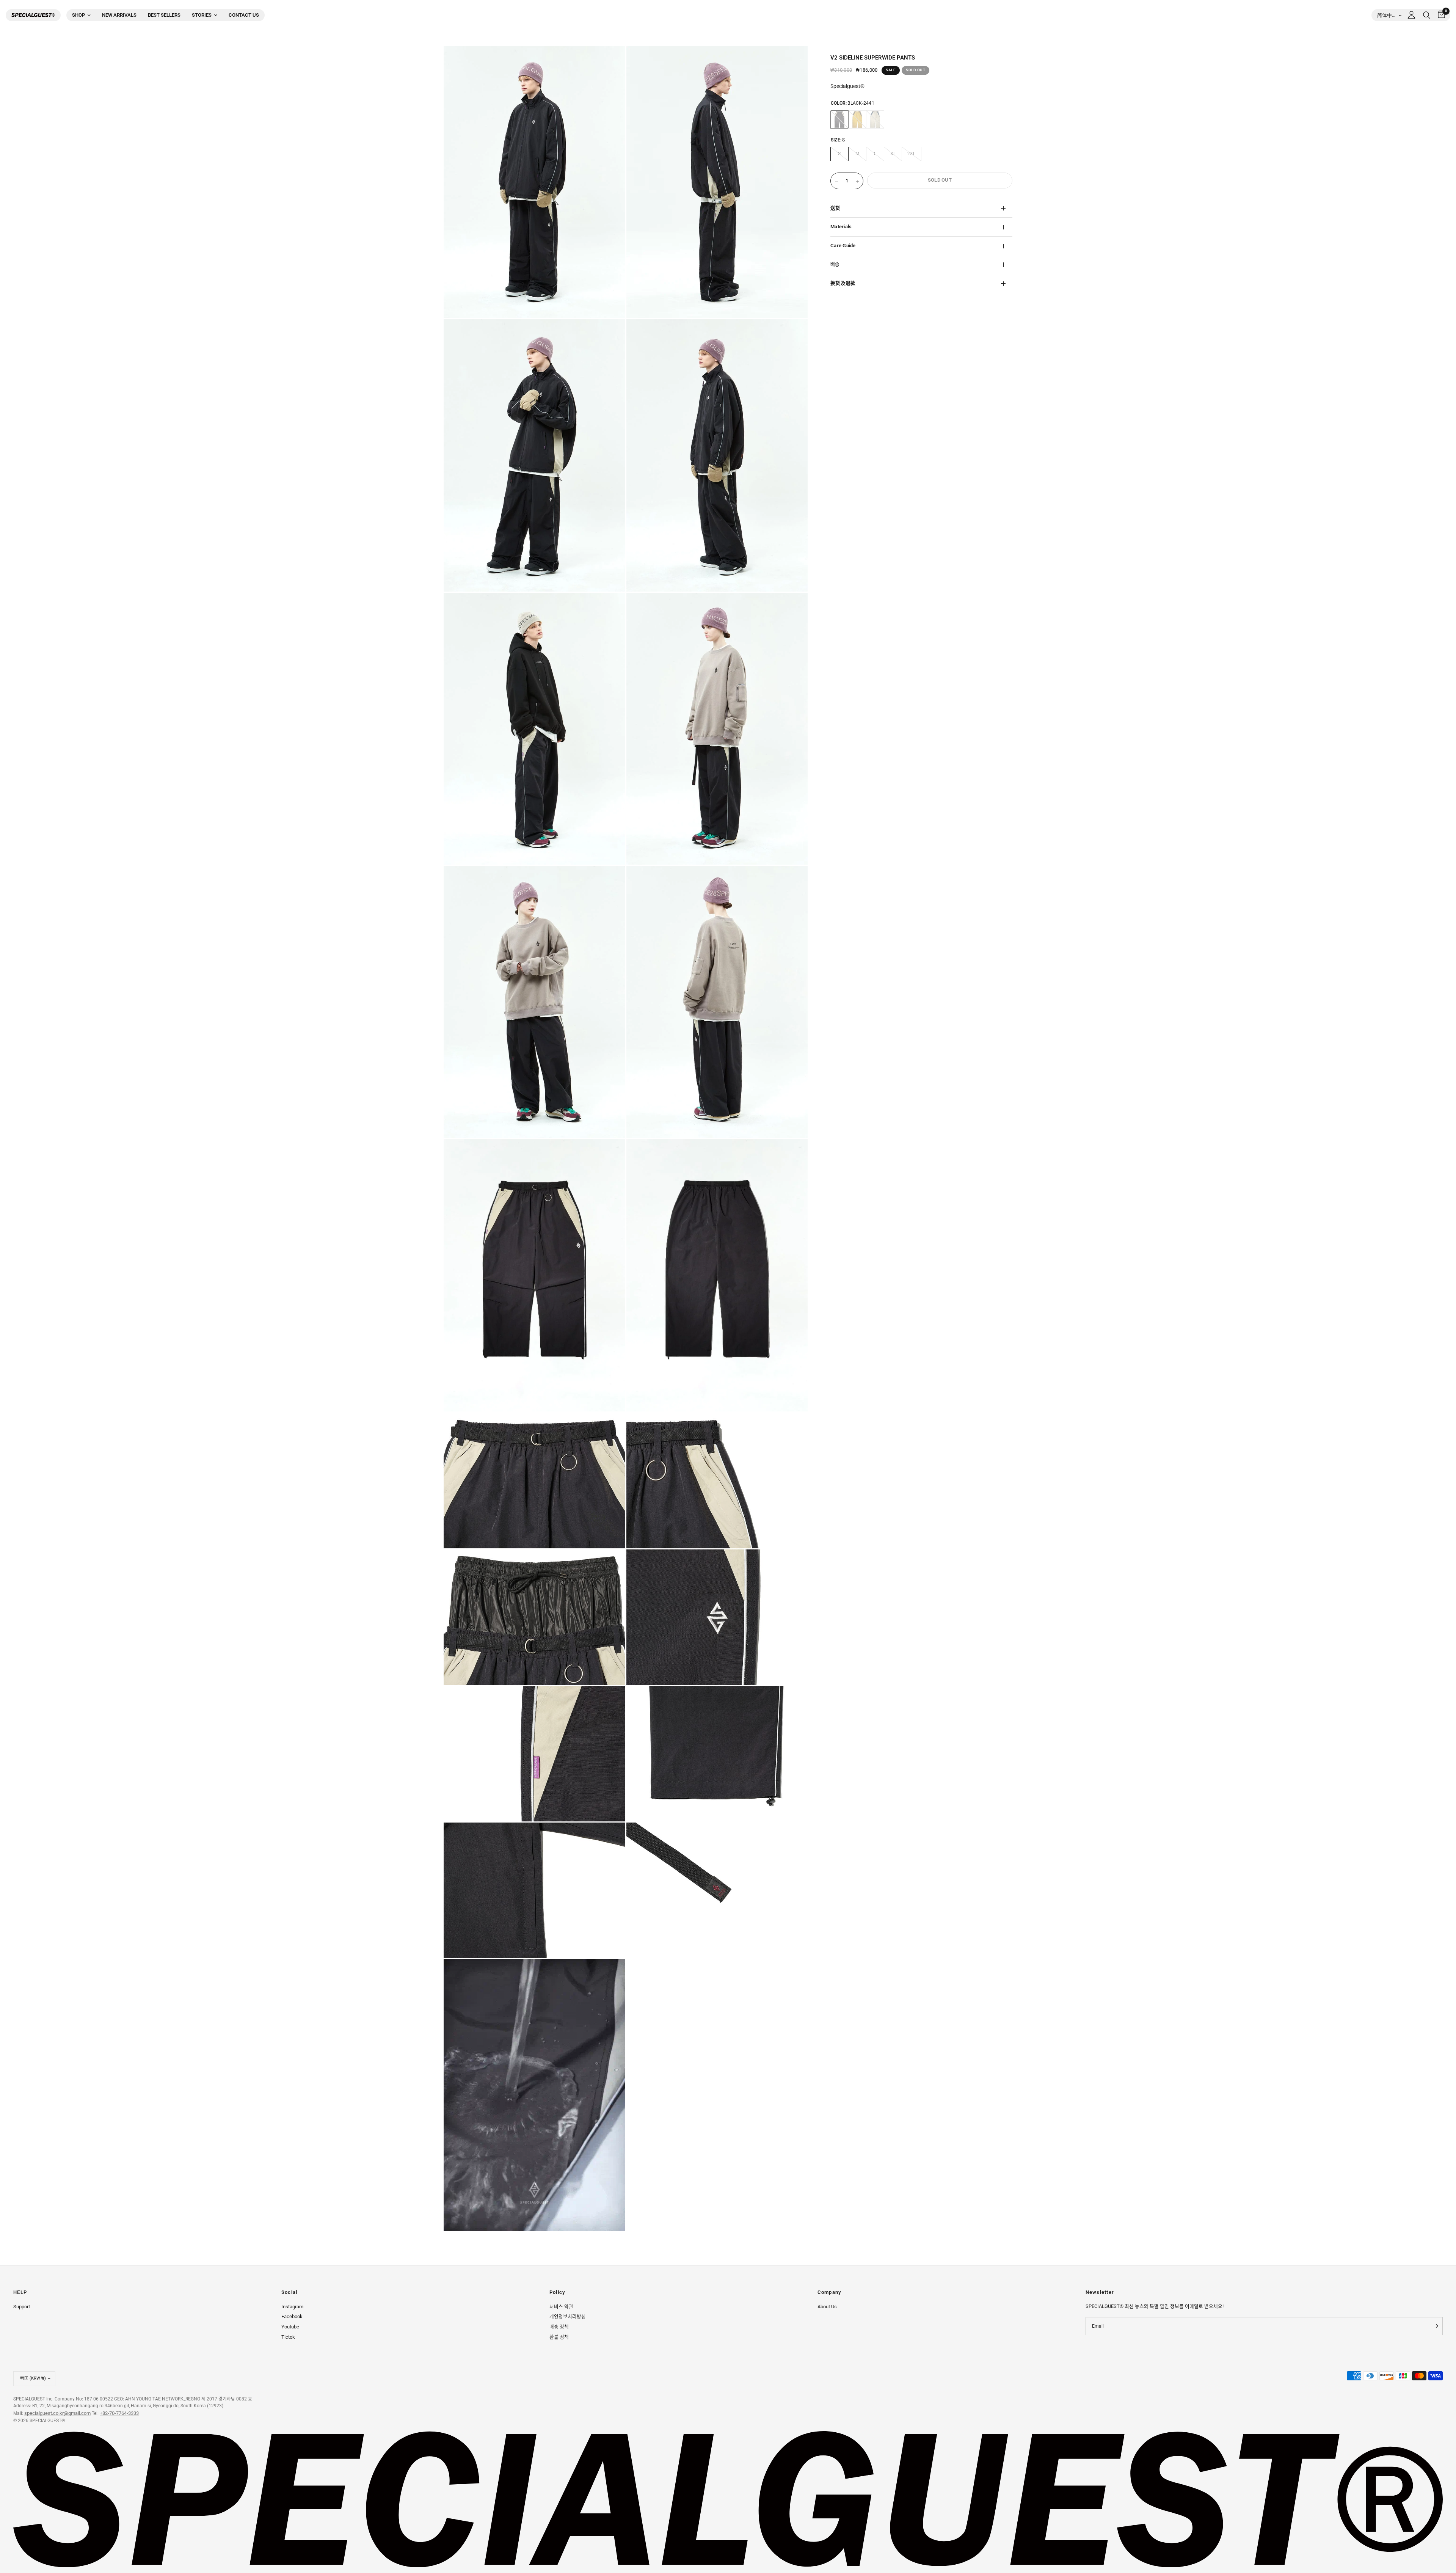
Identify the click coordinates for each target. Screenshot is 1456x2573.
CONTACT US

---

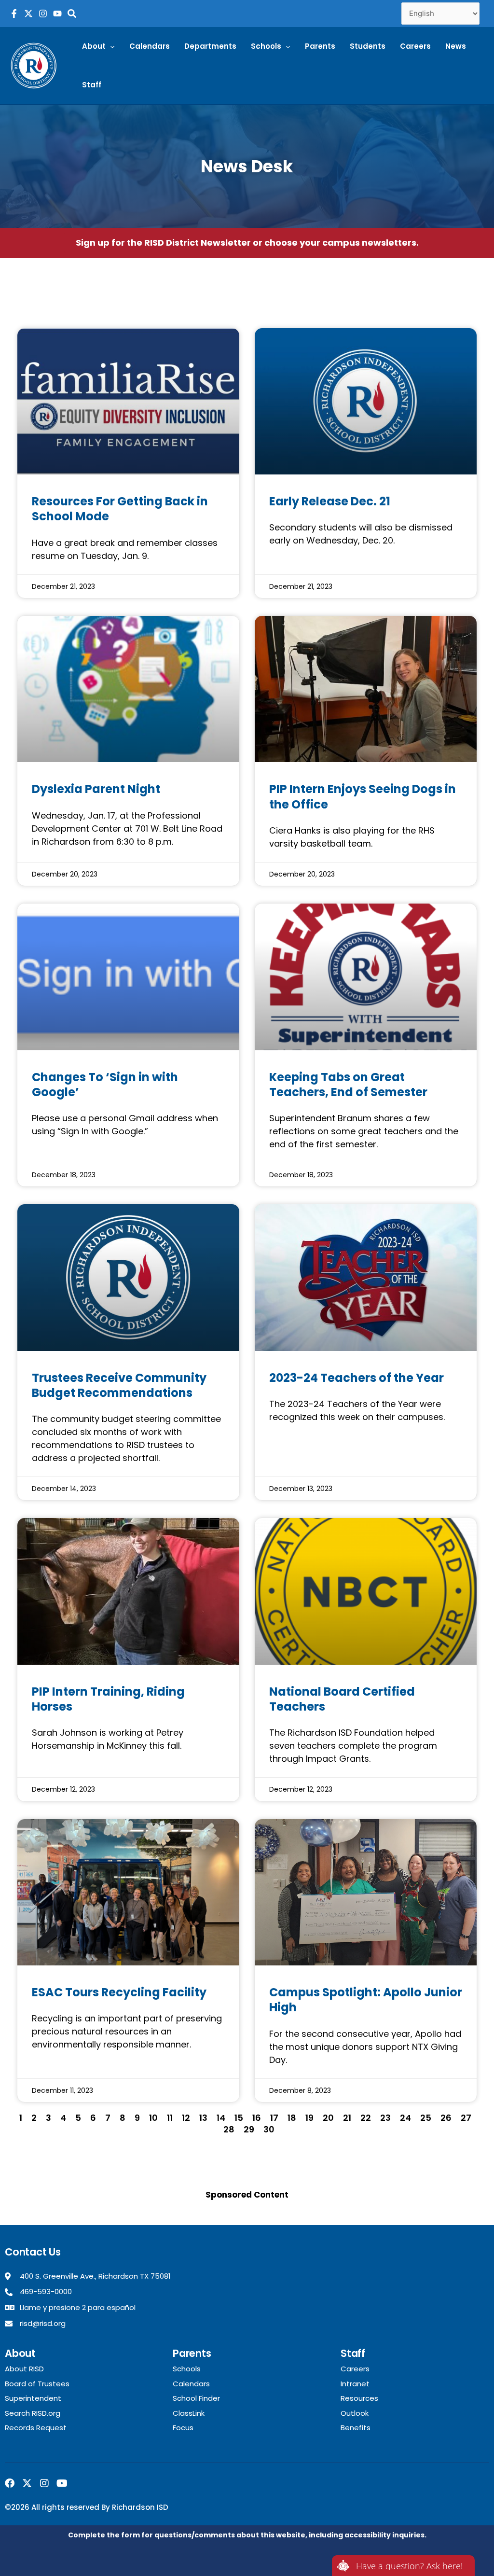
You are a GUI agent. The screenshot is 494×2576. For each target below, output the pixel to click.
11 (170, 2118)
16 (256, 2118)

==

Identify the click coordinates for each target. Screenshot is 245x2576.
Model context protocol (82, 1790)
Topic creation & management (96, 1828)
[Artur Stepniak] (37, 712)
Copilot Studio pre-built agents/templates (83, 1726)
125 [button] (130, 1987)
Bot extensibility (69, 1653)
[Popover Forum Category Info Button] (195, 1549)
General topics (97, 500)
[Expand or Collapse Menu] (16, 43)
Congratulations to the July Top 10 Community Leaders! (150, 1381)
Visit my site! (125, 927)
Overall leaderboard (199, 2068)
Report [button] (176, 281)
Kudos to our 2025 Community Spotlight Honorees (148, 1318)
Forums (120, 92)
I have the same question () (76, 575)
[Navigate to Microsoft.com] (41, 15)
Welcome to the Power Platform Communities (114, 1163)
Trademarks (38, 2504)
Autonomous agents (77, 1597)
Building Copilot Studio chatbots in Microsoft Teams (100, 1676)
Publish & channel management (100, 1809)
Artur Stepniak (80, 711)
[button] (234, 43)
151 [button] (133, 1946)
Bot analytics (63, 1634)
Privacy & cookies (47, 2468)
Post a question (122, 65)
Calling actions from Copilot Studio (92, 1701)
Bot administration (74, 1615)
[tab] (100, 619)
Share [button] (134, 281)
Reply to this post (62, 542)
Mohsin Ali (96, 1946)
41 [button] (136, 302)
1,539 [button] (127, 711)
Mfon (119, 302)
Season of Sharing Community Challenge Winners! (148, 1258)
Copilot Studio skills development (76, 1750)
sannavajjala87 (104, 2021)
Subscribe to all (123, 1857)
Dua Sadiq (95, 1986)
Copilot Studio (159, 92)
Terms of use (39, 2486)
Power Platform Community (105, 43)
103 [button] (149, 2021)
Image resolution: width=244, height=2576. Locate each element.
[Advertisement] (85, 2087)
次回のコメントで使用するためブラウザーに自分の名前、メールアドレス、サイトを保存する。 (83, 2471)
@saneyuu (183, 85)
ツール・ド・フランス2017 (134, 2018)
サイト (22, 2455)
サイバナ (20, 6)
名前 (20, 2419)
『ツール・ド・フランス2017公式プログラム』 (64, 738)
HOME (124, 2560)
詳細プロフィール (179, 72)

Aim of the exercise: Working from the material above, restate word for word the lines between the line with "41 [button] (136, 302)" and the line with "詳細プロフィール (179, 72)", both included, and only those.

Solution to the exercise:
41 [button] (136, 302)
1,539 [button] (127, 711)
Mfon (119, 302)
Season of Sharing Community Challenge Winners! (148, 1258)
Copilot Studio skills development (76, 1750)
sannavajjala87 (104, 2021)
Subscribe to all (123, 1857)
Dua Sadiq (95, 1986)
Copilot Studio (159, 92)
Terms of use (39, 2486)
Power Platform Community (105, 43)
103 [button] (149, 2021)
Image resolution: width=244, height=2576. Locate each element.
[Advertisement] (85, 2087)
次回のコメントで使用するためブラウザーに自分の名前、メールアドレス、サイトを保存する。 (83, 2471)
@saneyuu (183, 85)
ツール・ド・フランス2017 (134, 2018)
サイト (22, 2455)
サイバナ (20, 6)
名前 (20, 2419)
『ツール・ド・フランス2017公式プログラム』 (64, 738)
HOME (124, 2560)
詳細プロフィール (179, 72)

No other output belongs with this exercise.